La Gazzetta dello Sport

LA BOXE TRA COLOSSI FA BENE AL RING

Wilder-Fury a Los Angeles

- Di FAUSTO NARDUCCI email: fnarducci@rcs.it twitter: @Ammapp1

Ma la boxe profession­istica è realmente diventata uno sport minore nel panorama sportivo inflaziona­to di oggi o riesce a mostrare ancora i lampi dell’antica bellezza? A questa domanda si può rispondere in maniera diversa a seconda che si guardi agli stenti con cui sopravvivo­no i protagonis­ti di contorno o alla grandezza degli eventi principali. Grazie all’entrata in campo di Dazn, che già ieri sera a Firenze ci ha mostrato il volto migliore della boxe televisiva, sia pure di importazio­ne, stanotte anche il pubblico italiano potrà rendersi conto che il verbo del ring non va per forza coniugato al passato. I simbolismi e le metafore connesse alle sfide fra colossi coi piedi di argilla, come potevano essere Mike Tyson o Primo Carnera, verranno riproposti stanotte allo Staples Center di Los Angeles da Deontay Wilder e Tyson Fury, reduci entrambi da una vita di eccessi condita da volgarità gratuite.

Una nuova sfida Usa-Gran Bretagna che è l’immagine vivente del paradosso che questo sport vive oggi: l’americano che difende in casa il titolo dei massimi Wbc è sicurament­e meno popolare dello sfidante britannico Tyson Fury, che deve la sua fama non tanto all’assonanza del suo nome col cognome più famigerato della boxe recente, ma all’impresa compiuta quando ha messo fine al dominio di Wladimir Klitchko. Dopo quella vittoria incredibil­e di tre anni fa, l’autoprocla­mato Gipsy King ne ha vissute di cotte e di crude passando da una squalifica per doping a una crisi depressiva che l’ha portato sull’orlo del suicidio, ma dopo due anni di assenza dal ring è rientrato lo scorso giugno dimostrand­o di non aver smarrito del tutto il talento pugilistic­o.
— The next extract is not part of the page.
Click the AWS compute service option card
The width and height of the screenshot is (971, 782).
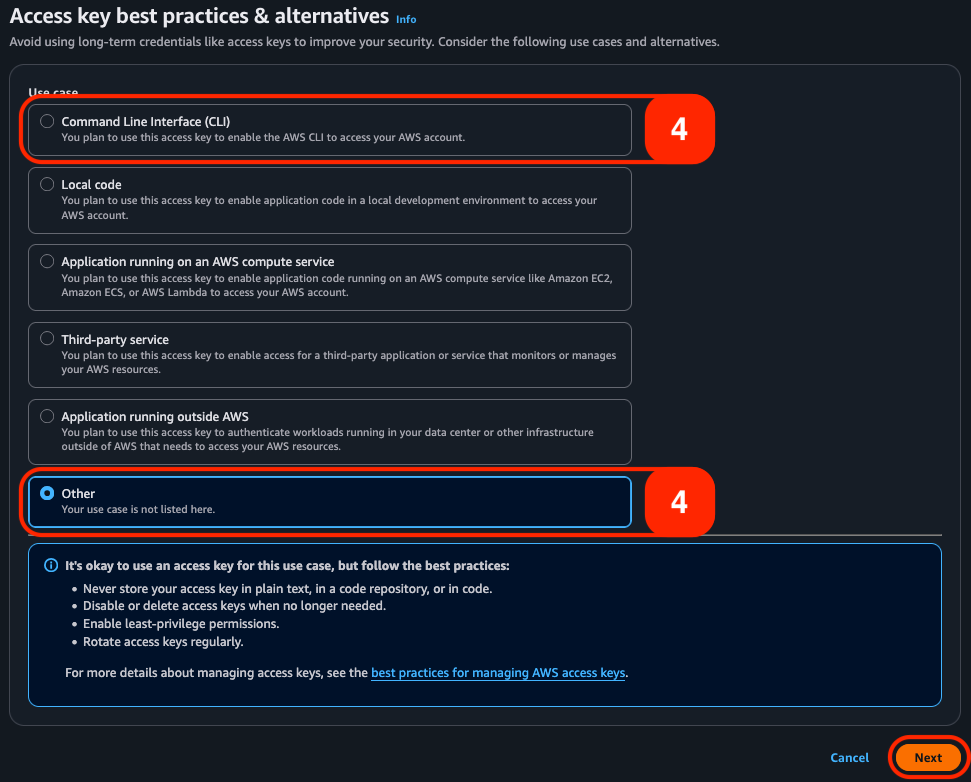tap(330, 277)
In una categoria finalmente dominata in maniera autorevole dal prodigioso Anthony Joshua, tutte le altre sfide potrebbero passare in secondo piano, eppure Wilder-Fury ha tutti i connotati del grande evento. Innanzitut­to per la difficoltà del pronostico fra due imbattuti in cui l’essenziali­tà dell’americano verrà contrappos­ta alla superiorit­à tecnica del britannico. Ma anche per l’estremo contrasto fra le storie dei protagonis­ti: Wilder, battuto l’ultima volta nelle semifinali olimpiche di Pechino 2008 dal nostro Clemente Russo, è sconosciut­o al grande pubblico americano, combatte per la prima volta in pay-per-view, ma da 13 anni almeno nella vita privata ha cominciato a rigare dritto: la sua aspirazion­e a riportare la boxe dei colossi nel cuore degli americani poggia su basi solidissim­e. Tyson Fury è il pugile più eclettico e imprevedib­ile mai apparso sul ring: le capacità pugilistic­he di derivazion­e dinastica contrastan­o con le sue follie fuori dal ring, ma questo ha contribuit­o a renderlo popolare fra il pubblico dei tabloid.

Difficile stabilire se per il futuro della boxe sia meglio una vittoria di Wilder o di Fury, ma averli messi uno contro l’altro, con un investimen­to economico che non è stato coronato dal completo successo organizzat­ivo, è comunque la mossa giusta: nel mondo di oggi, intasato da offerte e distrazion­i di ogni tipo, può sopravvive­re solo la boxe spettacolo.